Task brief:
Starting at the line that contains "The height and width of the screenshot is (364, 637).", set down each line exactly until the records end, keeping both ends and adding nothing.

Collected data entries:
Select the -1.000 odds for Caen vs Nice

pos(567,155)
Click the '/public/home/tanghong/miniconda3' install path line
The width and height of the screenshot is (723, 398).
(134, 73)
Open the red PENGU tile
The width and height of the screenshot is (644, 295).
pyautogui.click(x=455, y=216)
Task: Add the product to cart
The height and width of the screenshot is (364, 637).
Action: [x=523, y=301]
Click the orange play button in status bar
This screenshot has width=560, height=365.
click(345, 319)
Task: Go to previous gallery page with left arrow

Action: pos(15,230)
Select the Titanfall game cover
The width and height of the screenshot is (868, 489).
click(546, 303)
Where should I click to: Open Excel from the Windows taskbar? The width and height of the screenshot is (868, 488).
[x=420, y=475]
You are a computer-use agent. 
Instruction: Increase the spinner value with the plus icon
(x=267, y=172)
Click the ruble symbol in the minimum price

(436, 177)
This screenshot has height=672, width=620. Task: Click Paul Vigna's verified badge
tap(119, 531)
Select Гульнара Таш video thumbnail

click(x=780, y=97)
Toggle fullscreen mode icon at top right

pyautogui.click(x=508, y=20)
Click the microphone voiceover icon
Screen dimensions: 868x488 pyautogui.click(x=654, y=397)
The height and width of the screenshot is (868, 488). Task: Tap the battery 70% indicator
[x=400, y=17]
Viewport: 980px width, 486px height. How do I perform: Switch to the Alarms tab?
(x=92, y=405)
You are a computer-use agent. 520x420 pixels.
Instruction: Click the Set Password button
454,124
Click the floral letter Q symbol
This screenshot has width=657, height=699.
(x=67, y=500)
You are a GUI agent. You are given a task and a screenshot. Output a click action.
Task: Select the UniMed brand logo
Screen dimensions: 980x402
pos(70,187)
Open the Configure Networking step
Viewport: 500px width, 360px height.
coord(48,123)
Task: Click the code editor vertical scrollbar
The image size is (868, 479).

Finished exercise:
The height and width of the screenshot is (364, 637).
Action: [x=523, y=301]
Click the orange play button in status bar
This screenshot has width=560, height=365.
click(345, 319)
Task: Go to previous gallery page with left arrow

Action: pos(15,230)
Select the Titanfall game cover
The width and height of the screenshot is (868, 489).
click(546, 303)
Where should I click to: Open Excel from the Windows taskbar? The width and height of the screenshot is (868, 488).
[x=420, y=475]
You are a computer-use agent. 
Instruction: Increase the spinner value with the plus icon
(x=267, y=172)
Click the ruble symbol in the minimum price

(436, 177)
This screenshot has height=672, width=620. Task: Click Paul Vigna's verified badge
tap(119, 531)
Select Гульнара Таш video thumbnail

click(x=780, y=97)
Toggle fullscreen mode icon at top right

pyautogui.click(x=508, y=20)
Click the microphone voiceover icon
Screen dimensions: 868x488 pyautogui.click(x=654, y=397)
The height and width of the screenshot is (868, 488). Task: Tap the battery 70% indicator
[x=400, y=17]
Viewport: 980px width, 486px height. How do I perform: Switch to the Alarms tab?
(x=92, y=405)
You are a computer-use agent. 520x420 pixels.
Instruction: Click the Set Password button
454,124
Click the floral letter Q symbol
This screenshot has width=657, height=699.
(x=67, y=500)
You are a GUI agent. You are given a task and a screenshot. Output a click action.
Task: Select the UniMed brand logo
Screen dimensions: 980x402
pos(70,187)
Open the Configure Networking step
Viewport: 500px width, 360px height.
coord(48,123)
Task: Click the code editor vertical scrollbar
The image size is (868, 479).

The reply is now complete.